人の組織の活動は人の体の活動と同じように機能しなければならない

 ある印刷関連企業から、ときどき良い言葉が発せられる。「ワンソース・マルチユース」「印刷媒体とインターネットのクロスオーバー」がそれである。
 その企業の事業の実態がどうであるかは別にして、情報を取り扱うための基本事項を見事にワンフレーズ(一言)で表現していることに驚く。このことを行動に反映すべく、以上の2つの言葉を呪文(じゅもん)のように唱えるとよい。
 ただし、この目標を掲げている同企業のwebサイトを見てみると、実際には担当者が一人で更新しており、企業代表者を含めて他の社員はまったく関わっていない。その結果、企業のビジネス実態や将来の事業構想などがまともに語られていない不充分なwebサイトにとどまっている。
 この企業に限らず、企業からの情報発信は、まだまだ紙媒体に頼っているところが多い。しかし、これからは紙媒体のために作成した文書や資料は、web情報としても発信していくべきだ。

 web上で情報を発信する場合、皆で集めて皆で発信することができれば、その企業なり団体なりの力は大きくなる。その際重要なのは、個々の人員の目的意識である。
 ときには一定程度時間をかけて必要情報の取得をすることもあることだろうが、目的なしに情報を集めることには意味がない。目的を意識してこそ必要な情報が短時間で取得できる。目的意識が薄弱な者には、関連する重要情報は見えても聞こえてもこないので、仕事の工夫も改善もされることがない。あらかじめきちんとした1つの目的を設定し、全員が情報を発信する必要がある。
 こうしたことができるならば、「情報社会」といわれる今の社会に対して、事業と組織の構成員のすべての者の働きが有効に機能する。

 人の体は、脳や神経や筋肉や骨や内臓などで構成され、これらが有機的な連携をして生命として機能するものである。企業や人の組織にあってもこれと同じようなことであらねばならない。

- _提供された記録_
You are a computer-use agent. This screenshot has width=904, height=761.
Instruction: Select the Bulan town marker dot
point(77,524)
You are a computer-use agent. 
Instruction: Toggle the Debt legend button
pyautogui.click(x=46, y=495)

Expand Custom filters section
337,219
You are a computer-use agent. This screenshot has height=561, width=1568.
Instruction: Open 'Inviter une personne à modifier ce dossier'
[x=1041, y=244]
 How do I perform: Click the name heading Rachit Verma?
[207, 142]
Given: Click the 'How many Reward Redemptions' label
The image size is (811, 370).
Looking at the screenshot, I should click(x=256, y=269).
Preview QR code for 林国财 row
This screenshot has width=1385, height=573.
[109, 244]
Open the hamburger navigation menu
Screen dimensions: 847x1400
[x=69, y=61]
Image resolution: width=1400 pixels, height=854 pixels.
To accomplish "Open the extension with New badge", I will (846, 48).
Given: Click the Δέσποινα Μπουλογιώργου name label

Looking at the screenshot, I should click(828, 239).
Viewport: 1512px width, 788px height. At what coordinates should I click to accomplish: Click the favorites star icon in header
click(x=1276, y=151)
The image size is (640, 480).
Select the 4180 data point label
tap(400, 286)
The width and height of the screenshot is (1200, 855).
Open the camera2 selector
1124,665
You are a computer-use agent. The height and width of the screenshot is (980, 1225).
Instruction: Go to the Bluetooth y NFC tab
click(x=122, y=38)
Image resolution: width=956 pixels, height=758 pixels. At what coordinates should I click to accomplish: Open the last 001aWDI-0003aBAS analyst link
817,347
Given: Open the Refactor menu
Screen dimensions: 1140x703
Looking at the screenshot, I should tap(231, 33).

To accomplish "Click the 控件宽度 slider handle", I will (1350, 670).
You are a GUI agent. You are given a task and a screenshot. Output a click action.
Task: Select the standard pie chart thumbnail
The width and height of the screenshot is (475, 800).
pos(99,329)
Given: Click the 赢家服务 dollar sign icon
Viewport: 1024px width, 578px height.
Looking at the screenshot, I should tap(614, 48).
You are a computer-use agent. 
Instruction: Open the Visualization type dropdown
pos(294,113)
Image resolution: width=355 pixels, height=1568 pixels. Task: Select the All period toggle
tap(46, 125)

- _課題の目的_
上にある組織の情報発信についての文章から、「ある印刷関連企業から、ときど」を含む語句で始まり「もん)のように唱えるとよい。」で終わる部分を、一字一句変えずに書き出してください。

- _課題の解答_
ある印刷関連企業から、ときどき良い言葉が発せられる。「ワンソース・マルチユース」「印刷媒体とインターネットのクロスオーバー」がそれである。
 その企業の事業の実態がどうであるかは別にして、情報を取り扱うための基本事項を見事にワンフレーズ(一言)で表現していることに驚く。このことを行動に反映すべく、以上の2つの言葉を呪文(じゅもん)のように唱えるとよい。